NOTE 11 - SUBSEQUENT EVENTS

 

Oxford University Research Agreement

 

On October 24, 2022, the Company entered into a new research agreement with Oxford University related to the license agreement signed in November 2021, whereby it was granted rights to certain patents related to the HMGB1 molecule for liver regeneration.

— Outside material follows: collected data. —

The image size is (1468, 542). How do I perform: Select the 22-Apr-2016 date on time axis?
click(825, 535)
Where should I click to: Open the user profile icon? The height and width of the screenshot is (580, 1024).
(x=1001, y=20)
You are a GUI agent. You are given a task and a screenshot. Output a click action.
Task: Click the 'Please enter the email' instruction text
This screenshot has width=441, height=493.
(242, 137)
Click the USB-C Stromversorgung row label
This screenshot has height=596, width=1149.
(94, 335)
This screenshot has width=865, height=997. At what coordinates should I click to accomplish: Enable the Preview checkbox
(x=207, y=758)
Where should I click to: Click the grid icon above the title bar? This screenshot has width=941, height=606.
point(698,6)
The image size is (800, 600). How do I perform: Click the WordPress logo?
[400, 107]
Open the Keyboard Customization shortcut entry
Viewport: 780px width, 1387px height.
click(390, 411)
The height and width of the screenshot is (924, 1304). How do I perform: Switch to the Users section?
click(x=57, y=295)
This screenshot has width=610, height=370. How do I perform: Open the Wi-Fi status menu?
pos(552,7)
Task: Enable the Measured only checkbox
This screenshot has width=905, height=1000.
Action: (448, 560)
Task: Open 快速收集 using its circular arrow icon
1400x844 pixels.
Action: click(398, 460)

Pursuant to this agreement, the term of the contract is for one year, beginning on January 1, 2023; the financial terms of the contract are a commitment of £125,000 per quarter, with the first payment due in April 2023. Any outstanding amounts will earn interest at a rate of 4% per annum.

 

Directors’ Compensation

 

On October 31, 2022, the Board of Directors of the Company approved the issuance of 129,483 shares of $0.0001 par value common stock, in lieu of cash compensation, to certain independent directors under the Company’s 2022 Omnibus Incentive Plan as consideration for services rendered during the third quarter of 2022. The shares were valued at the closing sales price on October 31, 2022, the date such issuances were approved by the Board of Directors.

 

Exercise of July 2022 Pre-funded Warrants

 

On November 1, 2022, the remainder, or 1,085,000, of the July 2022 Pre-Funded Warrants were exercised for a value of $109; there are no remaining outstanding July 2022 Pre-Funded Warrants.

 

Notice of a Special Meeting of Stockholders to Effect a Reverse Stock Split

 

On November 4, 2022, the Company filed a Pre-Schedule 14A with the SEC providing notice of a special meeting of stockholders of the Company on December 15, 2022 to approve an amendment to the Second Amended and Restated Certificate of Incorporation, as amended, to effect a reverse stock split of the issued and outstanding shares common stock, par value $0.0001 per share, by a ratio of between one-for-four to one-for-twenty, inclusive, with the exact ratio to be set at a whole number to be determined by the Board of Directors or a duly authorized committee thereof in its discretion, at any time after the approval of the amendment and prior to December 15, 2023.